Meet the Dean

Susan Hagness

Susan C. Hagness was appointed Charles H. Phipps Dean of the Case School of Engineering at Case Western Reserve University in July 2026. In this role, she is responsible for driving the strategic vision of Case School of Engineering and working closely with other deans to advance broad collaborative research and educational initiatives across campus.

Background

Hagness received a BS with highest honors and a PhD in electrical engineering, both from Northwestern University. Prior to joining CWRU, she served on the faculty of the Department of Electrical and Computer Engineering at the University of Wisconsin-Madison for 28 years, where she most recently held the titles of Philip D. Reed Professor of Electrical and Computer Engineering and Maria Stuchly Professor of Electrical Engineering. Leadership roles at UW-Madison included serving as chair of the Department of Electrical and Computer Engineering from 2018 to 2026 and as the Associate Dean for Research and Graduate Affairs in the College of Engineering from 2014 to 2017. 

The impact of Hagness’ research, innovation, teaching, mentoring, and leadership have earned her many high honors. She was elected to the National Academy of Engineering in 2026 in recognition of her distinguished contributions to the engineering profession, specifically in computational electromagnetics and its biomedical applications. Hagness is a fellow of the Institute of Electrical and Electronics Engineers (IEEE), the American Association for the Advancement of Science (AAAS), the American Institute for Medical and Biological Engineering (AIMBE), and the National Academy of Inventors (NAI). Among her numerous awards for research scholarship and impact are the Presidential Early Career Award for Scientists and Engineers, the IEEE Engineering in Medicine and Biology Society Early Career Achievement Award, the International Union of Radio Science (URSI) Issac Koga Gold Medal, the Impact Award from the US National Committee of URSI, and the IEEE Antennas and Propagation Society Distinguished Achievement Award. A beloved educator and dedicated mentor, she has graduated 30 PhD students and has received numerous teaching recognitions including the IEEE Education Society Mac E. Van Valkenburg Early Career Teaching Award. She has completed two year-long leadership fellowships through the Committee on Institutional Cooperation (now the Big Ten Academic Alliance) and the ASU-Georgetown Academy for Innovative Higher Education Leadership. 
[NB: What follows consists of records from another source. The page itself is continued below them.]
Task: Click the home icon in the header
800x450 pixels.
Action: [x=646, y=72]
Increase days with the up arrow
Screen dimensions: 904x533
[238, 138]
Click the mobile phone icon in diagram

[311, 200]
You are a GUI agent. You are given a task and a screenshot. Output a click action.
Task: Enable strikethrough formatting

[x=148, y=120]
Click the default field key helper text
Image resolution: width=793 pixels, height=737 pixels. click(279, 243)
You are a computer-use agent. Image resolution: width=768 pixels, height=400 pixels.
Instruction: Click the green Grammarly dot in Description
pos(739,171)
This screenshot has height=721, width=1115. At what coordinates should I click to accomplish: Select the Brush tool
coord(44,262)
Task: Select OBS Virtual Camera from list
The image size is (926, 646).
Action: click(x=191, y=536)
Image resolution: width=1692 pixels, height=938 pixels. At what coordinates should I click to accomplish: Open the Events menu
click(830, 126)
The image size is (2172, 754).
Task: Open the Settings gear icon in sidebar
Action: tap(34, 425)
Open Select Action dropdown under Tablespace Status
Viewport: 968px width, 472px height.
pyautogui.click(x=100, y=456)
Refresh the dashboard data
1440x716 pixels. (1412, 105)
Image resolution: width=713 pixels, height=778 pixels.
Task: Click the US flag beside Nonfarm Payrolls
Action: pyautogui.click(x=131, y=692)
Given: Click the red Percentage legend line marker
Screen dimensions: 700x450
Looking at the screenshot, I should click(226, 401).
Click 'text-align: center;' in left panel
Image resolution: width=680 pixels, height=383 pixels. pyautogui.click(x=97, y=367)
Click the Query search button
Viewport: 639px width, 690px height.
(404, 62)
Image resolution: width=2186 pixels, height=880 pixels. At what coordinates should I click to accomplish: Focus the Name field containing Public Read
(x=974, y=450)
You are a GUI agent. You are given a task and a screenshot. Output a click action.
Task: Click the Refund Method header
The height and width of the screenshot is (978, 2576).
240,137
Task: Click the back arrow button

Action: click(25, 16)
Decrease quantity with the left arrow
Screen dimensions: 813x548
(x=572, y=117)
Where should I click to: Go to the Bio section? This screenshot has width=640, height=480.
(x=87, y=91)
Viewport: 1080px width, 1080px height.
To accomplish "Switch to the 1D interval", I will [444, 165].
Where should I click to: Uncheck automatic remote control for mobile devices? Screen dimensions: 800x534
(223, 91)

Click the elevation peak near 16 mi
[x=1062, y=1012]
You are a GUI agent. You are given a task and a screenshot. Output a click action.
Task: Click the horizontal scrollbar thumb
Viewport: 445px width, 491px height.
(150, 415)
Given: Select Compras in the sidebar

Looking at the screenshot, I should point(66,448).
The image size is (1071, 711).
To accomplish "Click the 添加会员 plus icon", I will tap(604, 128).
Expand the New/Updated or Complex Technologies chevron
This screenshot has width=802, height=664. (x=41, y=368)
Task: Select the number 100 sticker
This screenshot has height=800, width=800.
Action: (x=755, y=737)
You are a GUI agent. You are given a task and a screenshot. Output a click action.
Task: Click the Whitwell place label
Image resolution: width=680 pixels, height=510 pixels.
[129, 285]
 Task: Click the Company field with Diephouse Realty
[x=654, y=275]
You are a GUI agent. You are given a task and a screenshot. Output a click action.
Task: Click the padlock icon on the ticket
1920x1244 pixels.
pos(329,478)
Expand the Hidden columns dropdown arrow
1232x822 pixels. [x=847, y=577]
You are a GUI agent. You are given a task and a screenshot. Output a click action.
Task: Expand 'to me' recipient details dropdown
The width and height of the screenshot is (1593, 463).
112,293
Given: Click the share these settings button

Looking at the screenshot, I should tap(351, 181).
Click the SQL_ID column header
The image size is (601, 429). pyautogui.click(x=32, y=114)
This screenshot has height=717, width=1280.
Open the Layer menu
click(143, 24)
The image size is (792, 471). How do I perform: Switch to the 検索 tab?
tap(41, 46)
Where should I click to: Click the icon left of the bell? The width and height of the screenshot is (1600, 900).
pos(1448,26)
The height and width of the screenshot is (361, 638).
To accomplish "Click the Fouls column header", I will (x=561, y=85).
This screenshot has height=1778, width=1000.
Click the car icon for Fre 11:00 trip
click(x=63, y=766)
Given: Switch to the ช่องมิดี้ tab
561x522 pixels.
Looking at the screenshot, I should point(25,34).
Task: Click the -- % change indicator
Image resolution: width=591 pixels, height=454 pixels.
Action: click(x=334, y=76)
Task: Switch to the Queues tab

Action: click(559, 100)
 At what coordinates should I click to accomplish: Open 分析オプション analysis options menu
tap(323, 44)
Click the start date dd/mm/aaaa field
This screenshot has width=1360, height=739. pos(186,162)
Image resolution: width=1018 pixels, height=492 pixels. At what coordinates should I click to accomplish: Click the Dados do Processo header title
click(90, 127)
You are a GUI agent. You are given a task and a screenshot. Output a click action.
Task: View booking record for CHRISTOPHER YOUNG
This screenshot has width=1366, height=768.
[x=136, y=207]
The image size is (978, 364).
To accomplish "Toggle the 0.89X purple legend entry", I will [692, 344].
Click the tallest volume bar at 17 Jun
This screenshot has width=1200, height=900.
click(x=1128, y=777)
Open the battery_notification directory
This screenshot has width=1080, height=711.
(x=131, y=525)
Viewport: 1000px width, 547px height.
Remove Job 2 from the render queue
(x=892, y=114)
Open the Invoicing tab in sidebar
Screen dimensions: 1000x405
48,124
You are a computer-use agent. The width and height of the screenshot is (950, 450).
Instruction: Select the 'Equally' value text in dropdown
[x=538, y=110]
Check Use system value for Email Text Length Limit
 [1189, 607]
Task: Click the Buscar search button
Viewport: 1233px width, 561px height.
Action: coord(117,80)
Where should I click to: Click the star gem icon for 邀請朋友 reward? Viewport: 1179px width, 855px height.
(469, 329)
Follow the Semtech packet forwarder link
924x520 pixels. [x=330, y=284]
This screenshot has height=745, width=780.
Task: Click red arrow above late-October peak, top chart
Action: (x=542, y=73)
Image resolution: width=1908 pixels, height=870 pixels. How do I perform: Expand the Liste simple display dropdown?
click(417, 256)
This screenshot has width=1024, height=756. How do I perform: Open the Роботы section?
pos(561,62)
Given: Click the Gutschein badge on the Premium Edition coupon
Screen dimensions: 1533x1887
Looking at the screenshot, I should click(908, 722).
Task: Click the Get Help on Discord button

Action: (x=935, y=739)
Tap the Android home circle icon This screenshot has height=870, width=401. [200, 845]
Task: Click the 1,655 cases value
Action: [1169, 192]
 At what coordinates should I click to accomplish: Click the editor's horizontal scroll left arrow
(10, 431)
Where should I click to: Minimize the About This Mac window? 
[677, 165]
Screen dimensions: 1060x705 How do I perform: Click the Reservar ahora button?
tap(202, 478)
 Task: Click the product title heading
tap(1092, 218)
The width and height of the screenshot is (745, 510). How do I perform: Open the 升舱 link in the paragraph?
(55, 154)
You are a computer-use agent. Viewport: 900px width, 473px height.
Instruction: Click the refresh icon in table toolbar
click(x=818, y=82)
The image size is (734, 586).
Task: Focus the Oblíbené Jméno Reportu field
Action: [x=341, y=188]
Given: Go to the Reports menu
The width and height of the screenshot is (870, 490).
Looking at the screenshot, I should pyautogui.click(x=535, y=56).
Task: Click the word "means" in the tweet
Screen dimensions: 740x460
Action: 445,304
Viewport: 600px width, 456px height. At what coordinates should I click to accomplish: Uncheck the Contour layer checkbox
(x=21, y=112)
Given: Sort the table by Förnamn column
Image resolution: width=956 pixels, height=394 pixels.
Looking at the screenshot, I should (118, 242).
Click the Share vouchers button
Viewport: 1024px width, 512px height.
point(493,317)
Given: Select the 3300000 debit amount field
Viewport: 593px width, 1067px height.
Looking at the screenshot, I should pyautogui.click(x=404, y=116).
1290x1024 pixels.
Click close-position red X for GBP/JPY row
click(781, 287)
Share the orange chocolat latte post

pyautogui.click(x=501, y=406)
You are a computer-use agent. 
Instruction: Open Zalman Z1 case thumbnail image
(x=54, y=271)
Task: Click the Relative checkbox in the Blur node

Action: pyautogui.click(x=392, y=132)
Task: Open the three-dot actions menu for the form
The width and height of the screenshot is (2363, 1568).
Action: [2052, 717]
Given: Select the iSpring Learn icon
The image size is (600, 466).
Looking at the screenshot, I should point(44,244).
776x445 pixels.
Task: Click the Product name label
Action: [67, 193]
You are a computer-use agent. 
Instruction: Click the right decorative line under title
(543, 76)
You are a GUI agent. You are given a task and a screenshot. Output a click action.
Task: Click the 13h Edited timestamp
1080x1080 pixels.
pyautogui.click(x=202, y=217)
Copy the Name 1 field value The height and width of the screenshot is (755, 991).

Hagness and her students’ research has focused on establishing the physical basis and technological foundations for diagnostic and therapeutic innovations involving microwave-frequency electromagnetic wave interactions with human tissue.  She was the technical lead for several large-scale studies of the dielectric properties of human tissue at microwave frequencies, including characterizing the dielectric properties of malignant and healthy breast tissue of varying breast density. Her research group developed mathematical models of breast tissue dielectric properties, tissue-mimicking materials, and high-fidelity breast phantoms used extensively in computational simulations and experimental laboratory studies of cancer detection and treatment techniques. She directed a leading medical microwave imaging research program for nearly three decades and more recently expanded her microwave imaging research into remote sensing technologies for agricultural applications. Her group has also advanced the field of microwave thermal and electric-pulse therapies. For example, she and her students and collaborators developed a miniature flexible antenna that can deliver microwave energy and ablate (destroy with heat) tumors in difficult-to-reach areas of the human body, as well as an electric-pulse approach to enhancing gene therapy delivery. Much of her work has been facilitated by the significant contributions she made early in her career to time-domain computational electromagnetics theory and applications.

Over her career, she has published over 115 peer-reviewed journal papers, and co-authored two editions of a highly cited textbook on computational electrodynamics. She is an inventor on 13 US patents.